We found that Begg’s Test results provided no evidence of publication bias about BPD, tachycardia, and hospital mortality. Sensitivity analysis was performed to determine the robustness of the combined data. And our meta-analysis found that the sensitivity analysis of BPD, hospital mortality, and tachycardia for high versus low maintenance dose were relatively steady and credible.

However, some limitations of this study should be acknowledged. First, the maintenance dose varied within the high- and low-dose range, which may have obscured group differences in outcomes or complication rates. Second, there were no reports on long-term outcomes such as intellectual development. Third, there were too few trials in this meta-analysis to assess some outcomes such as the success rate of removal of ventilator, extubation failure rate, frequency of apnea, apnea duration, and other rare adverse reactions. Fourth, most of the studies included are in Chinese, and the quality score is relatively low, which affects the credibility of this outcome to some extent. Therefore, more trials of high quality, multicenter, and large sample size will be included in the future. Last, we failed to assess the heterogeneity of infants regarding neonatal weight, gender, gestational age, or other factors between studies. To compensate for this deficiency, we will assess the heterogeneity of these factors in our next meta-analysis.

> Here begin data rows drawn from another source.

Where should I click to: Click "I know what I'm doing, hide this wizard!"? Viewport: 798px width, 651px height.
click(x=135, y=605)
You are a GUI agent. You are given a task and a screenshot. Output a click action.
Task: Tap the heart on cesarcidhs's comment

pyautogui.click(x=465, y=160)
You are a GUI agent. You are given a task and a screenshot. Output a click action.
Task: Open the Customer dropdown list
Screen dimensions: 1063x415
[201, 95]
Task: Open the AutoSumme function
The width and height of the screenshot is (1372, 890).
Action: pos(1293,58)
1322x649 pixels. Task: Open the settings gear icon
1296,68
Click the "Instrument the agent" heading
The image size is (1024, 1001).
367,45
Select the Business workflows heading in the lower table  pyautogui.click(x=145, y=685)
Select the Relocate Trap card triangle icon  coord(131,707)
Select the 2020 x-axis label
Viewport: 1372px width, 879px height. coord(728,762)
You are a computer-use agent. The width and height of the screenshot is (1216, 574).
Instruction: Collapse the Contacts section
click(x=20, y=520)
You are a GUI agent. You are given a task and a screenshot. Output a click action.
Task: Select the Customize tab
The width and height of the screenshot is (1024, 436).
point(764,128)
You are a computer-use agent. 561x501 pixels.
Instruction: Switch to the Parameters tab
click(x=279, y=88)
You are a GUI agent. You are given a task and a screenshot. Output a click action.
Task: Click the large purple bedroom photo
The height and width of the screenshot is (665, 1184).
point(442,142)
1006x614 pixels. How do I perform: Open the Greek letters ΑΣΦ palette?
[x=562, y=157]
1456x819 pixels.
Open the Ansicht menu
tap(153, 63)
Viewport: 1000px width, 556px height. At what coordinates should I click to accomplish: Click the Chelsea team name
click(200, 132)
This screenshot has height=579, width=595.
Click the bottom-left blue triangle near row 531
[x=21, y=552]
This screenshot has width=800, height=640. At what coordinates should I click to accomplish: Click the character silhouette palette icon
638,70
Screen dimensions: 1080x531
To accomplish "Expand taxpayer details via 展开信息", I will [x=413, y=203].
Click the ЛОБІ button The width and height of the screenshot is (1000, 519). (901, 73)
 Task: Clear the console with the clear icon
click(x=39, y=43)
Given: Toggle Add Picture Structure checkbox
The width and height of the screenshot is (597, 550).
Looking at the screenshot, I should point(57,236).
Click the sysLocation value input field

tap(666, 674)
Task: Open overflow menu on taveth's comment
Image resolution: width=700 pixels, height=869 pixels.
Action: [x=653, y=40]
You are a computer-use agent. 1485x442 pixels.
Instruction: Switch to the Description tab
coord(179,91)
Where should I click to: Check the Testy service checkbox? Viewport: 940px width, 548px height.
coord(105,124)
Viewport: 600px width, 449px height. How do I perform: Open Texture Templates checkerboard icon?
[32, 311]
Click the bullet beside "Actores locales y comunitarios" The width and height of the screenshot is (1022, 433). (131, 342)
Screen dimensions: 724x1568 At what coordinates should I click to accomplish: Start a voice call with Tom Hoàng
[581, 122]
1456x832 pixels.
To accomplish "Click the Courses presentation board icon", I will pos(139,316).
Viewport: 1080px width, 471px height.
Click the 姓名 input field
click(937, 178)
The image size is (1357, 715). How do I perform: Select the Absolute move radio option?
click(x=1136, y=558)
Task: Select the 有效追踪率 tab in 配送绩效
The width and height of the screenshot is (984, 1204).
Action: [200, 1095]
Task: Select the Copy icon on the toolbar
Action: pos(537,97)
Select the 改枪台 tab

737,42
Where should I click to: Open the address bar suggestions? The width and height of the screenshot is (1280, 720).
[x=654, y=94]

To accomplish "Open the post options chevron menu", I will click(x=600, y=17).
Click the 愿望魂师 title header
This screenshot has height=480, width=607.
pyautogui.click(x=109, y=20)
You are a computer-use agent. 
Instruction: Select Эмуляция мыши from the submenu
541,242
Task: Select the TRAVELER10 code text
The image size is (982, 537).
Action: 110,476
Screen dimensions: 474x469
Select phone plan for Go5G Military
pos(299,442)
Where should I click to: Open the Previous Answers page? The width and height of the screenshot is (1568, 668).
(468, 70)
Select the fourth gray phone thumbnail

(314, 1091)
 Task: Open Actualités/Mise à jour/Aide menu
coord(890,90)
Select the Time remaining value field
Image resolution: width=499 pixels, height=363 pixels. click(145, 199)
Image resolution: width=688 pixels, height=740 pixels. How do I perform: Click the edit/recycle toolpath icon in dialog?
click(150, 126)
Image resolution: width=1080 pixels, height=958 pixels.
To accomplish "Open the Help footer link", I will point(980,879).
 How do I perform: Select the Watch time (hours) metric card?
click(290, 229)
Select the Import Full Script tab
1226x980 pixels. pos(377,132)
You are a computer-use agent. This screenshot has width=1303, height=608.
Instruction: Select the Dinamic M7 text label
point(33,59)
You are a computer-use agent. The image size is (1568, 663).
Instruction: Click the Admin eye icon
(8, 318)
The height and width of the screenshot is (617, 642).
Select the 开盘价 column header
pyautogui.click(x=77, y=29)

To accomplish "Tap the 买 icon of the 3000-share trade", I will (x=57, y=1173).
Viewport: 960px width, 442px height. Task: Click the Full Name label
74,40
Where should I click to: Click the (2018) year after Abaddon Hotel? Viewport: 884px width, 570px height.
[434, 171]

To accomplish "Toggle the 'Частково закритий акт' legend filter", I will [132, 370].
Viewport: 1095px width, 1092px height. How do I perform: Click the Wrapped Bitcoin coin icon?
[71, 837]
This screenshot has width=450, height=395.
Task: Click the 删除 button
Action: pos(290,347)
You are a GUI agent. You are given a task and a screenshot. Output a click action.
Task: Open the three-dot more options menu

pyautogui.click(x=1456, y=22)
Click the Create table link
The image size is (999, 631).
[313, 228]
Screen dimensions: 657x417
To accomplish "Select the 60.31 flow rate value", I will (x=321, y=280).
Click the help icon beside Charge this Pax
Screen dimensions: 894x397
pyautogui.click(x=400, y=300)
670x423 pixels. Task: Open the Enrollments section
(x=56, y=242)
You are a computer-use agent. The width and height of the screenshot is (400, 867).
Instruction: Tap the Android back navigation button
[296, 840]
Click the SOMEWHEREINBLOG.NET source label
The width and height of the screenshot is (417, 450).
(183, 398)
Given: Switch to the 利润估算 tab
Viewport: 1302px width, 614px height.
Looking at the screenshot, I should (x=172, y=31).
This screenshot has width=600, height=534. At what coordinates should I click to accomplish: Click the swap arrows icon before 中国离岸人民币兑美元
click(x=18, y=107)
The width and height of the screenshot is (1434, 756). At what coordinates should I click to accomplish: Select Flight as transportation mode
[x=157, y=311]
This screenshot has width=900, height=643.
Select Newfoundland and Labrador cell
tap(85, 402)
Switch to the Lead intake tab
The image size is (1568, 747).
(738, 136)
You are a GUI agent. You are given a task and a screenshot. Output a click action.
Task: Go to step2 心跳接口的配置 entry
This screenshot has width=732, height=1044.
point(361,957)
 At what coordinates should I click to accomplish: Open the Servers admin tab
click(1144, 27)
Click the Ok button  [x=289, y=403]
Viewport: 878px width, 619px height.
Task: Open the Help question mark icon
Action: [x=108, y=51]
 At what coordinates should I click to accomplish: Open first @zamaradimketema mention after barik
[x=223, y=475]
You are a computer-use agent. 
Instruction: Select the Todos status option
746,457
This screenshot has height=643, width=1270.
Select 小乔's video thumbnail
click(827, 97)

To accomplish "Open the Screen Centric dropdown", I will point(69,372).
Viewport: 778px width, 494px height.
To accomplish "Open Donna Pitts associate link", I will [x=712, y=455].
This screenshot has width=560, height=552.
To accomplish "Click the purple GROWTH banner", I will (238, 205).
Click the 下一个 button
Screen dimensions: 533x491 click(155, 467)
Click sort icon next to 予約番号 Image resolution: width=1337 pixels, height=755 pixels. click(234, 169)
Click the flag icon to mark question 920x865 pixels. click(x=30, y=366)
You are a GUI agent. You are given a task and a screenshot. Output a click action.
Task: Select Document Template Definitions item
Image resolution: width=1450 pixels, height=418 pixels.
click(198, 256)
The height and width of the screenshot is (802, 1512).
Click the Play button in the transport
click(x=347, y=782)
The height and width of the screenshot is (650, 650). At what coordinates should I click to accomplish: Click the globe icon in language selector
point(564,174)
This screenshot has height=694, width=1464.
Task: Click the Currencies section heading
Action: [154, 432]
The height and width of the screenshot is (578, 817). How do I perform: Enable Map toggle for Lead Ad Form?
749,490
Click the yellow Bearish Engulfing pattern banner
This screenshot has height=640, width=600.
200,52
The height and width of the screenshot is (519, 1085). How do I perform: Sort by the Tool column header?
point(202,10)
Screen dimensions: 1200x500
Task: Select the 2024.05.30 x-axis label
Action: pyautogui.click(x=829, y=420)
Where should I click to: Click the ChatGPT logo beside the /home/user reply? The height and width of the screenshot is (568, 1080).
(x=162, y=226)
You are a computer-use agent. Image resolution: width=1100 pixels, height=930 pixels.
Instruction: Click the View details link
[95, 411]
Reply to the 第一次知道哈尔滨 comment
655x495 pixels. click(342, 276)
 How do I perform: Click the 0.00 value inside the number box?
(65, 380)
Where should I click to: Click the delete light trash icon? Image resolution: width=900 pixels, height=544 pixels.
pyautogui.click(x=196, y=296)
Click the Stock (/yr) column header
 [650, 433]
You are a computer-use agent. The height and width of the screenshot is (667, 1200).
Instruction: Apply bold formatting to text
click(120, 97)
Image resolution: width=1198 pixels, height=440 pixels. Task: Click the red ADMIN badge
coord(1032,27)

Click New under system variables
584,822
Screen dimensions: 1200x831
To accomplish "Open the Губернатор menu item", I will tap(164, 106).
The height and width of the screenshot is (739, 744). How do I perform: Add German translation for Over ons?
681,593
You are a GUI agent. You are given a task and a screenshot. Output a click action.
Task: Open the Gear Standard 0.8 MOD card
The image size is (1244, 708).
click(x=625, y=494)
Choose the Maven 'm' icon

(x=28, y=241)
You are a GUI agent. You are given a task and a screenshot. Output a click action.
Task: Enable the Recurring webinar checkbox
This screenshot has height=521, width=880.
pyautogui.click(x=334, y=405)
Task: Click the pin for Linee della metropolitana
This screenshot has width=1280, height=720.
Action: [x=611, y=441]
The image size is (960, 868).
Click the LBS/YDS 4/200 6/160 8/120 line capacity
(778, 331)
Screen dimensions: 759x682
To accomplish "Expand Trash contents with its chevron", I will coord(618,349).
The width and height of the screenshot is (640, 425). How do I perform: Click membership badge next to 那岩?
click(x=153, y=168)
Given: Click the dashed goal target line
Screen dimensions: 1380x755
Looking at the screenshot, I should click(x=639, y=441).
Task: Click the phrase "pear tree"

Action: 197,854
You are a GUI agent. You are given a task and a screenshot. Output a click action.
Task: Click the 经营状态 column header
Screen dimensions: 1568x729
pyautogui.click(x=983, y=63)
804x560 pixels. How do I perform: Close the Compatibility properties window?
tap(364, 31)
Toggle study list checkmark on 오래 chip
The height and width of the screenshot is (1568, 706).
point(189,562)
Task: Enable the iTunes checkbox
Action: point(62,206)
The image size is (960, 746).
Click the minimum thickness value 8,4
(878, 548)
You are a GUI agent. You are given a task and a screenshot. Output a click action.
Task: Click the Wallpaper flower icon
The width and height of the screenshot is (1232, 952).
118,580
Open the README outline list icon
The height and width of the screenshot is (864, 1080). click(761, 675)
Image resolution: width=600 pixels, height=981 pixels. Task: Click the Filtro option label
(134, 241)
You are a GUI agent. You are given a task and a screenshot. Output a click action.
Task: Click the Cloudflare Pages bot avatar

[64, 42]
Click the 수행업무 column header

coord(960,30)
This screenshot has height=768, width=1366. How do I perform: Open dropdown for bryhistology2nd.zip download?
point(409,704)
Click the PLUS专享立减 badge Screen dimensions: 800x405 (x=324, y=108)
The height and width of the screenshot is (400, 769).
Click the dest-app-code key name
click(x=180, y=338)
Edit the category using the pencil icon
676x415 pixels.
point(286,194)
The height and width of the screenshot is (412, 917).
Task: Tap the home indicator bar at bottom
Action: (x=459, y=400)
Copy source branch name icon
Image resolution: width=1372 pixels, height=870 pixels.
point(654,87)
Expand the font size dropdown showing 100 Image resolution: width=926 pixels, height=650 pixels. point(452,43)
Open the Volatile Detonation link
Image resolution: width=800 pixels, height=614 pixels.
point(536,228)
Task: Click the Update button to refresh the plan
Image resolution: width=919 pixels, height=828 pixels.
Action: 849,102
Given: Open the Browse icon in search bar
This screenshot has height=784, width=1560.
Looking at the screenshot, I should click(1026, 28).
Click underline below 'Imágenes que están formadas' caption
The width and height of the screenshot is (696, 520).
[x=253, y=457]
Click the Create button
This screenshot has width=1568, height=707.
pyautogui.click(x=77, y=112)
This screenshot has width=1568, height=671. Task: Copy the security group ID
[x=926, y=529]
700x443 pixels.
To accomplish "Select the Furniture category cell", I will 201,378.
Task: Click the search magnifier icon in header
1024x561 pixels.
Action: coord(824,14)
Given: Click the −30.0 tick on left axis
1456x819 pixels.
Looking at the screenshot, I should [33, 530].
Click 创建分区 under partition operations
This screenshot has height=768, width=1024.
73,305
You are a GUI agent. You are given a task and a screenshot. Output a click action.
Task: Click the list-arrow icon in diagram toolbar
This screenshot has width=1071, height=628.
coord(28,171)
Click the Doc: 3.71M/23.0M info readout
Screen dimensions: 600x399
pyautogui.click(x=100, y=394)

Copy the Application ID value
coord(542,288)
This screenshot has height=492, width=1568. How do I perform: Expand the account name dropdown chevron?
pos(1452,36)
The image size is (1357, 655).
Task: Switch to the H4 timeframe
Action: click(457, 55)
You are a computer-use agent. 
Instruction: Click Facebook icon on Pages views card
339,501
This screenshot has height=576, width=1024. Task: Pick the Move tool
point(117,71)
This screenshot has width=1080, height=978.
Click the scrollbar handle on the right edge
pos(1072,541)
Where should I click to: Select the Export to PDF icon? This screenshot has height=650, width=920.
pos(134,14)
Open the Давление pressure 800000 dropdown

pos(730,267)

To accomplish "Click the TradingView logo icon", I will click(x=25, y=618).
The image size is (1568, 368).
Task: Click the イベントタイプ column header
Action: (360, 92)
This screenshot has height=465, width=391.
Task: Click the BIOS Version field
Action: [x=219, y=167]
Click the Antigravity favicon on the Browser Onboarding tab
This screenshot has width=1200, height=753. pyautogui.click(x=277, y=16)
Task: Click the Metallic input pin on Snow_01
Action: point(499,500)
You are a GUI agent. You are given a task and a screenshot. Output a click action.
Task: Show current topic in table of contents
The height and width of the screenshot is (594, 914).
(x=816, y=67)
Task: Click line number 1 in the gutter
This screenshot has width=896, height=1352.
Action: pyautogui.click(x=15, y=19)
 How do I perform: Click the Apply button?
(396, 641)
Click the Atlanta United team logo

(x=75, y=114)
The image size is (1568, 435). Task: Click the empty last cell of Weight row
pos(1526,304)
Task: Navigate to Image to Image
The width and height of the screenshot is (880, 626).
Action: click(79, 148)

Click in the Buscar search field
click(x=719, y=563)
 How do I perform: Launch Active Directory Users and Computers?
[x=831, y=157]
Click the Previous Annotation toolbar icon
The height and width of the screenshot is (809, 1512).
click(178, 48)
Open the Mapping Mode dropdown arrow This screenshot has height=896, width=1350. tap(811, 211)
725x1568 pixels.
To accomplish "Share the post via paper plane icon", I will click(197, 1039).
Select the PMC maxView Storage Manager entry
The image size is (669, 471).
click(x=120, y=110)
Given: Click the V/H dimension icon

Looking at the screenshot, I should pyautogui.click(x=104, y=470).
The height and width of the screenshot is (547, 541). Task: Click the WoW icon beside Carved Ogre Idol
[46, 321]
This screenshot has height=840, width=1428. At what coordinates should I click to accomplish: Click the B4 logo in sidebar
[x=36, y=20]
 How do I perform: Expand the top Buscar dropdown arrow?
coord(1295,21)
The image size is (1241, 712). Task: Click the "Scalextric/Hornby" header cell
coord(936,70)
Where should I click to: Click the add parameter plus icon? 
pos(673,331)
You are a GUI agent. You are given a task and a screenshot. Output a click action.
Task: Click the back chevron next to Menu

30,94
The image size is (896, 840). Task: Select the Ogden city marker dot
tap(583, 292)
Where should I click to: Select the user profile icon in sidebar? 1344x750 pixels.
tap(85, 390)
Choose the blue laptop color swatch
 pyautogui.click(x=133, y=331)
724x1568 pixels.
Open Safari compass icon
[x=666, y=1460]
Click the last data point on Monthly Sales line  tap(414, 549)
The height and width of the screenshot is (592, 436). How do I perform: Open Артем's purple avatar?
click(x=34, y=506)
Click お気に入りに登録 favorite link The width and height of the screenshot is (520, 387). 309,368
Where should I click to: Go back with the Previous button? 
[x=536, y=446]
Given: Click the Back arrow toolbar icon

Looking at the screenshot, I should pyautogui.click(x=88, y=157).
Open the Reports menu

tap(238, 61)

This meta-analysis showed that a high maintenance dose of caffeine citrate (10−20 mg/kg daily) is more effective than and at least as safe as a lower maintenance dose (5−10 mg/kg daily) for the treatment of AOP. However, owing to the limited quantity and quality of available RTCs, further study is needed to confirm these findings.

Conflicts of Interest

The authors declare that there are no conflicts of interest regarding the publication of this article.